A More Competitive Jobs Market
While unemployment remains relatively low at around 4.9%, the reduction in available roles is increasing competition, particularly at entry and mid-level.
Recruiters report higher application volumes and longer hiring timelines, as employers become more selective. Data from the latest KPMG and Recruitment and Employment Confederation (REC) Report on Jobs, also released in April 2026, shows permanent placements continuing to decline, alongside weaker demand for temporary staff.
Employer Caution Driving Hiring Decisions
Employers are responding to ongoing economic uncertainty, including inflation, interest rates, and global pressures, by tightening recruitment.
Many organisations are focusing on essential roles while delaying hiring in non-critical areas. This is particularly evident in sectors that expanded rapidly in recent years, including technology and administrative support.
Although the pace of decline has eased, the REC notes that businesses are still taking a cautious approach to workforce expansion.
Impact on Entry-Level Opportunities
The shift is having a clear impact on entry-level roles.
Positions that have traditionally provided access to the workforce are becoming less available, as employers prioritise candidates who can contribute immediately. Recruiters say this is contributing to “experience inflation,” where even junior roles now require prior experience or specialised skills.
This is creating additional barriers for young people, career changers, and those returning to work.
Uneven Impact Across Sectors
The slowdown is not uniform across the economy.
Demand remains strong in sectors such as healthcare, construction, and logistics, where structural shortages persist.
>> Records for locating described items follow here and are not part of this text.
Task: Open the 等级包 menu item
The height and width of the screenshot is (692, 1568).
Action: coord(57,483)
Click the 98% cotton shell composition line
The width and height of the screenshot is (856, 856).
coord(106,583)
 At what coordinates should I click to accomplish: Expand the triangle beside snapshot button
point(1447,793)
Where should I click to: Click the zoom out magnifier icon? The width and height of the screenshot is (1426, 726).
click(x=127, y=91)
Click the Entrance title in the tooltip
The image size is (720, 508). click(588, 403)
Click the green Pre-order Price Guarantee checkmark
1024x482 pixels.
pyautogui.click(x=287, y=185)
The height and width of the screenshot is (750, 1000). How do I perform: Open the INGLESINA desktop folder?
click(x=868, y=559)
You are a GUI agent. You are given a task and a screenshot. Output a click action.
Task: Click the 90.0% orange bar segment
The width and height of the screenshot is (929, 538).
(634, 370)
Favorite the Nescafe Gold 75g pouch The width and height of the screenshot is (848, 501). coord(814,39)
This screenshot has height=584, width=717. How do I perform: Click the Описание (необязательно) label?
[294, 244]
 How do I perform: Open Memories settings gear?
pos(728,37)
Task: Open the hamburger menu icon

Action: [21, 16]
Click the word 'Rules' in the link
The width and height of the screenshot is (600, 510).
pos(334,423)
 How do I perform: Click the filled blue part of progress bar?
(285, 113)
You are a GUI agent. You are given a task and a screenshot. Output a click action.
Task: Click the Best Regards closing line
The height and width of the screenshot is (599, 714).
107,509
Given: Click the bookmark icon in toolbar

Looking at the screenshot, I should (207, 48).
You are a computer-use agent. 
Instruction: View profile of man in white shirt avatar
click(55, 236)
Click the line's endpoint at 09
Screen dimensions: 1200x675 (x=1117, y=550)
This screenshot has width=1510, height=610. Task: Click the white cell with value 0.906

In contrast, retail and administrative roles have seen more pronounced declines in hiring activity.
This divergence is contributing to an increasingly uneven labour market, with opportunities concentrated in specific industries and regions.
Wider Labour Market Context
The fall in vacancies comes alongside other signs of a softening labour market.
ONS data released in April 2026 shows that wage growth has slowed to its lowest level since 2020, while the number of payrolled employees has edged down in recent months.
Together, these trends point to a jobs market that is stabilising, but becoming more selective, with fewer opportunities in some sectors and greater competition for available roles.